Heterologous expression of the biosynthetic gene cluster of pamamycin and investigation on the functions of regulatory genes from Streptomyces lincolnensis NRRL 2936

【背景】帕马霉素属于大环内酯类抗生素,具有较好的抗感染活性。该类化合物独特的化学结构和显著的生理活性受到了许多研究者的关注。同时,本实验室在林可链霉菌NRRL2936的全基因组序列中发现了帕马霉素的生物合成基因簇。【目的】尽管其生物合成途径已经得到了解析,但其生物合成基因簇中的2个调控基因功能尚不清楚。本研究从林可链霉菌NRRL2936的基因组文库中克隆了含有帕马霉素生物合成完整基因簇的质粒pJQK450,开展了质粒pJQK450在链霉菌中的异源表达,实现了帕马霉素的异源合成,并初步确定该生物合成基因簇中两个调控基因的功能。【方法】利用聚合酶链式反应递缩基因组文库筛选的方法,从林可链霉菌(Streptomyces lincolnensis)NRRL 2936基因组文库中筛选到了含有帕马霉素生物合成完整基因簇的Fosmid质粒pJQK450。然后,将该质粒转化到E.coli ET12567/pUZ8002中,利用大肠杆菌-链霉菌双亲接合转移的方法将pJQK450转入异源宿主中。对获得的异源表达菌株进行发酵产物的制备,采用耻垢分枝杆菌mc2155作为指示菌株进行帕马霉素生物活性测试,并结合LC-MS的分析确定帕马霉素的产生情况。最后,通过基因失活与回补的方法,考察帕马霉素生物合成基因簇中调控蛋白PamR1和PamR2对帕马霉素生物合成的影响。【结果】帕马霉素生物合成基因簇在天蓝色链霉菌M1154中实现了表达,证明PamR1和PamR2负调控了帕马霉素生物合成的过程。【结论】帕马霉素完整基因簇的成功异源表达,一方面便于其生物合成途径的遗传改造,为帕马霉素的生物合成及优产改造研究奠定了基础;另外,调控基因功能的研究为帕马霉素的产量优化提供了改造的目标。

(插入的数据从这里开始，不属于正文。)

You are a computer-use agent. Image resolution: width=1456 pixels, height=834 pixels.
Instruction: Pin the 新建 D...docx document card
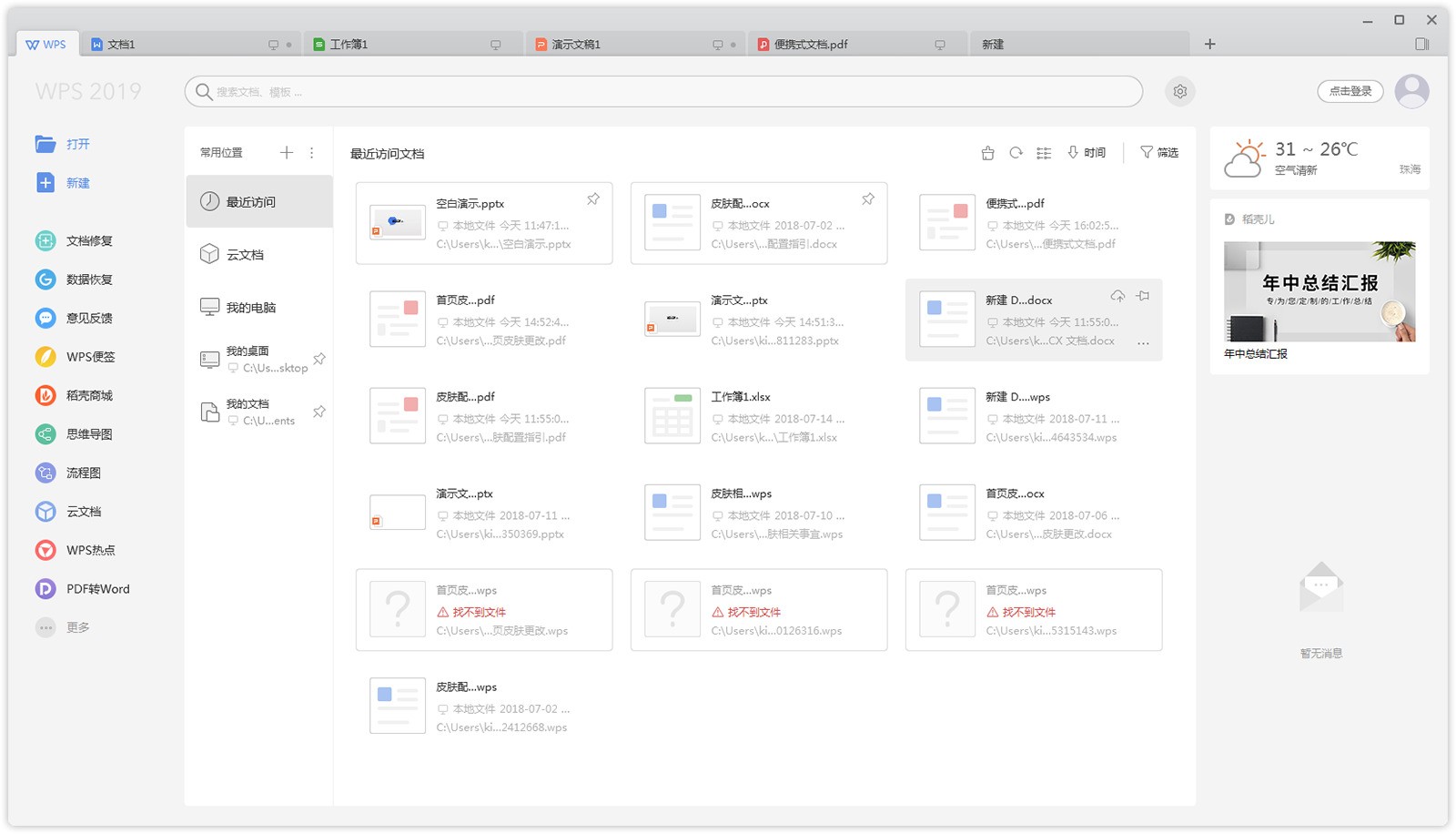(x=1143, y=295)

[Background] Pamamycins are macrolid compounds with anti-infectin bioactivities. Their unique structural features and promising biological activity stimulated extensive efforts towards their various investigations. Furtehermore, we discovered that the biosynthetic gene cluster of pamamycins was located in the chromosome of Streptomyces lincolnensis NRRL 2936. [Objective] The biosynthetic pathway had been investigated, and the function of two regulatory genes in the gene cluster was elusive. In this research, the plasmid pJQK450 containing a full length of pamamycin biosynthetic gene cluster was cloned from the genomic library of S. lincolnensis NRRL 2936 and introduced into heterologous hosts by intergeneric conjugation. Subsequently, the function of two regulatory genes was elucidated by targeted gene disruption and complementaion. [Methods] The Fosmid, named pJQK450, containing of the completed pamamycin gene cluster was captured by narrow-down polymerase chain reaction strategy from Streptomyces lincolnensis NRRL 2936 Fosmid genome library. Plasmid pJQK450 was transferred into the E. coli ET12567/pUZ8002 and then introduced into the heterologous hosts by intergeneric conjugation. Then, the validated-exconjugants were fermented, and the biosynthetic capacity of pamamycin of the recombinant strains was evaluated by bioactivity analysis against Mycobacteriun smegmatis mc2155 and LC-MS detection. Furthermore, the regulation roles of PamR1 and PamR2 were determined by targeted gene inactivation and complementation experiments. [Results] The entire gene cluster of pamamycin was successful expressed in S. coelicolor Ml154. Through genetic validation, both PamR1 and PamR2 were found to be negative regulators in pamamycin biosynthesis. [Conclusion] Heterologous expression of pamamycin facilitates the biosynthesis engineering and targeted accumulating pamamycin component. Additionally, the determination of the two negative regulatory genes paved way for the yield improvement of pamamycin.